PROBLEM DETAILS: In the listing that follows, count each line where the word "computer" appears; write nothing but the count.
==*==
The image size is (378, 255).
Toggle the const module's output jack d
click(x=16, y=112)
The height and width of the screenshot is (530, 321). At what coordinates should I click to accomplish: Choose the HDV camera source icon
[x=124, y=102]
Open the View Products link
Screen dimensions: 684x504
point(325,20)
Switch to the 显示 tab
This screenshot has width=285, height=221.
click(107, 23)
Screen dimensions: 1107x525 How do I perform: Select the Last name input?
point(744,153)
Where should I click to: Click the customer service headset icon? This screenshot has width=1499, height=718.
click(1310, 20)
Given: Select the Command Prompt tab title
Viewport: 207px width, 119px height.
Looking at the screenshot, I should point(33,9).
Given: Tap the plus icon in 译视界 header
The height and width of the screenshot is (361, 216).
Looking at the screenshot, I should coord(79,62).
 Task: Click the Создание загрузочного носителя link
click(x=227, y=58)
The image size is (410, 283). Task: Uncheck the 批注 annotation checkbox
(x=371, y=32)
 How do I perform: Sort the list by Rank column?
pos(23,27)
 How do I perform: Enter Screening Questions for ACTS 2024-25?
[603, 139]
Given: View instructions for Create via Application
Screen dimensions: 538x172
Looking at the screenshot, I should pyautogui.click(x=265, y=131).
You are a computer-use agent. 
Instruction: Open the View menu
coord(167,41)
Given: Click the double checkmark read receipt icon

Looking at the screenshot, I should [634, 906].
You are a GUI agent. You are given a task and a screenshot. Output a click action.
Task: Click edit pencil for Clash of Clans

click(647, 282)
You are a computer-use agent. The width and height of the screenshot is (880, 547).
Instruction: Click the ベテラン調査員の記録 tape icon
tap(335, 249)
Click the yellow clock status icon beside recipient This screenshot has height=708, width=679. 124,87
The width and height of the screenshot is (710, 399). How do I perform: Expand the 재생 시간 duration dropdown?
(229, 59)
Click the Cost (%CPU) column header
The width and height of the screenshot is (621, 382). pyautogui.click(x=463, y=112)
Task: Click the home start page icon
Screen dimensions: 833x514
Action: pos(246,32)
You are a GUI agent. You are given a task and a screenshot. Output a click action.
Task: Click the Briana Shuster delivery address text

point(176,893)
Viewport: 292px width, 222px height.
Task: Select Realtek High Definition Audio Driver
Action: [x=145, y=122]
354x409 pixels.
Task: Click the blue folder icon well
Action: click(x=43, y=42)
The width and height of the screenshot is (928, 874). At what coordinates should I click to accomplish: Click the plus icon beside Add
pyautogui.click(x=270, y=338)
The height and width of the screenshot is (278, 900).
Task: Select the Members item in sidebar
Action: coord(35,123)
==*==
ANSWER AREA: 2